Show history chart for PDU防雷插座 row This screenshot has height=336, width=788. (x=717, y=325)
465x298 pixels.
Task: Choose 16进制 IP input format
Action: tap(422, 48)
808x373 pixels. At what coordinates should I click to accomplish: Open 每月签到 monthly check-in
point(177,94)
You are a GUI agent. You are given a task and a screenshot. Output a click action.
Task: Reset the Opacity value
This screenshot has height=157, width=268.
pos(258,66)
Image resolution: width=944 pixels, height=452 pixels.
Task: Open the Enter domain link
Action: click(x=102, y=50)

++++++

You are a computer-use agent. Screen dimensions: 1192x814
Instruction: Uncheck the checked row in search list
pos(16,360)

++++++

Assigned task: An exact, complete copy of the lines above from the one with "Show history chart" through the one with "Task: Reset the Opacity value" is the whole answer.

Written answer:
Show history chart for PDU防雷插座 row This screenshot has height=336, width=788. (x=717, y=325)
465x298 pixels.
Task: Choose 16进制 IP input format
Action: tap(422, 48)
808x373 pixels. At what coordinates should I click to accomplish: Open 每月签到 monthly check-in
point(177,94)
You are a GUI agent. You are given a task and a screenshot. Output a click action.
Task: Reset the Opacity value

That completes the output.